- _TASK DETAILS_:
Render each line of the material below as one string in a JSON list, skipping any blank lines.

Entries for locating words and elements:
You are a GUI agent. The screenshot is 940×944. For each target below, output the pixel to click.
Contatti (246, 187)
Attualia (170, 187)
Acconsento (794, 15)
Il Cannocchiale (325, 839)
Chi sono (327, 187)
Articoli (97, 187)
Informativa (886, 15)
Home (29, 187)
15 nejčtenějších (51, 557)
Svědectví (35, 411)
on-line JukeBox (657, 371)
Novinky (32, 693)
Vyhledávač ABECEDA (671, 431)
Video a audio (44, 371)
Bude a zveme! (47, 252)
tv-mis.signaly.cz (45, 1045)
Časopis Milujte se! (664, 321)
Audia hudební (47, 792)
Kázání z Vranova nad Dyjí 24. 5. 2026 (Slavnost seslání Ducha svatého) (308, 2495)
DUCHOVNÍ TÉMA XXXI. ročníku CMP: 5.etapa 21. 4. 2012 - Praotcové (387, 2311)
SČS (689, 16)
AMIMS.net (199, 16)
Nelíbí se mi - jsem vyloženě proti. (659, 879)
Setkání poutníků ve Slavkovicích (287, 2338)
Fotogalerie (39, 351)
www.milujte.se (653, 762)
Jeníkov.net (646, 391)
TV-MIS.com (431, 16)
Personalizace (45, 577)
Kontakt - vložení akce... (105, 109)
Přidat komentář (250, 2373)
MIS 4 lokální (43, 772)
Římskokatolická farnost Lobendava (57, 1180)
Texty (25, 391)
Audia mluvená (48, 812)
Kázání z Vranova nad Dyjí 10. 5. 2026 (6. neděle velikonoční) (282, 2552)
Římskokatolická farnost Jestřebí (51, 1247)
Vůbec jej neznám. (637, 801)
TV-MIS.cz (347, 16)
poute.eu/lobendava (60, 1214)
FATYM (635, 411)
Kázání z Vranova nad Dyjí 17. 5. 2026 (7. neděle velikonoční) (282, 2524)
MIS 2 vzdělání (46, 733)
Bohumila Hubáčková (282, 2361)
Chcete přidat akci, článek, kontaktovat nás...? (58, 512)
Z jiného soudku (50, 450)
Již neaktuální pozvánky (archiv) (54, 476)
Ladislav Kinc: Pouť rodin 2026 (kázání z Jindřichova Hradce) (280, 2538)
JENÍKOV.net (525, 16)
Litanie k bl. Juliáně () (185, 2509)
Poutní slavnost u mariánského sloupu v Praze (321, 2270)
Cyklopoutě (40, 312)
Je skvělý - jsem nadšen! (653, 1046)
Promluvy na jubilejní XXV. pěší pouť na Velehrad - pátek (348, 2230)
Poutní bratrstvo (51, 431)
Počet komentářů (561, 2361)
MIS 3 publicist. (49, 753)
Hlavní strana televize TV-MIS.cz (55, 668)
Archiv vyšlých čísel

- _RESPONSE_:
[
  "You are a GUI agent. The screenshot is 940×944. For each target below, output the pixel to click.",
  "Contatti (246, 187)",
  "Attualia (170, 187)",
  "Acconsento (794, 15)",
  "Il Cannocchiale (325, 839)",
  "Chi sono (327, 187)",
  "Articoli (97, 187)",
  "Informativa (886, 15)",
  "Home (29, 187)",
  "15 nejčtenějších (51, 557)",
  "Svědectví (35, 411)",
  "on-line JukeBox (657, 371)",
  "Novinky (32, 693)",
  "Vyhledávač ABECEDA (671, 431)",
  "Video a audio (44, 371)",
  "Bude a zveme! (47, 252)",
  "tv-mis.signaly.cz (45, 1045)",
  "Časopis Milujte se! (664, 321)",
  "Audia hudební (47, 792)",
  "Kázání z Vranova nad Dyjí 24. 5. 2026 (Slavnost seslání Ducha svatého) (308, 2495)",
  "DUCHOVNÍ TÉMA XXXI. ročníku CMP: 5.etapa 21. 4. 2012 - Praotcové (387, 2311)",
  "SČS (689, 16)",
  "AMIMS.net (199, 16)",
  "Nelíbí se mi - jsem vyloženě proti. (659, 879)",
  "Setkání poutníků ve Slavkovicích (287, 2338)",
  "Fotogalerie (39, 351)",
  "www.milujte.se (653, 762)",
  "Jeníkov.net (646, 391)",
  "TV-MIS.com (431, 16)",
  "Personalizace (45, 577)",
  "Kontakt - vložení akce... (105, 109)",
  "Přidat komentář (250, 2373)",
  "MIS 4 lokální (43, 772)",
  "Římskokatolická farnost Lobendava (57, 1180)",
  "Texty (25, 391)",
  "Audia mluvená (48, 812)",
  "Kázání z Vranova nad Dyjí 10. 5. 2026 (6. neděle velikonoční) (282, 2552)",
  "Římskokatolická farnost Jestřebí (51, 1247)",
  "Vůbec jej neznám. (637, 801)",
  "TV-MIS.cz (347, 16)",
  "poute.eu/lobendava (60, 1214)",
  "FATYM (635, 411)",
  "Kázání z Vranova nad Dyjí 17. 5. 2026 (7. neděle velikonoční) (282, 2524)",
  "MIS 2 vzdělání (46, 733)",
  "Bohumila Hubáčková (282, 2361)",
  "Chcete přidat akci, článek, kontaktovat nás...? (58, 512)",
  "Z jiného soudku (50, 450)",
  "Již neaktuální pozvánky (archiv) (54, 476)",
  "Ladislav Kinc: Pouť rodin 2026 (kázání z Jindřichova Hradce) (280, 2538)",
  "JENÍKOV.net (525, 16)",
  "Litanie k bl. Juliáně () (185, 2509)",
  "Poutní slavnost u mariánského sloupu v Praze (321, 2270)",
  "Cyklopoutě (40, 312)",
  "Je skvělý - jsem nadšen! (653, 1046)",
  "Promluvy na jubilejní XXV. pěší pouť na Velehrad - pátek (348, 2230)",
  "Poutní bratrstvo (51, 431)",
  "Počet komentářů (561, 2361)",
  "MIS 3 publicist. (49, 753)",
  "Hlavní strana televize TV-MIS.cz (55, 668)",
  "Archiv vyšlých čísel"
]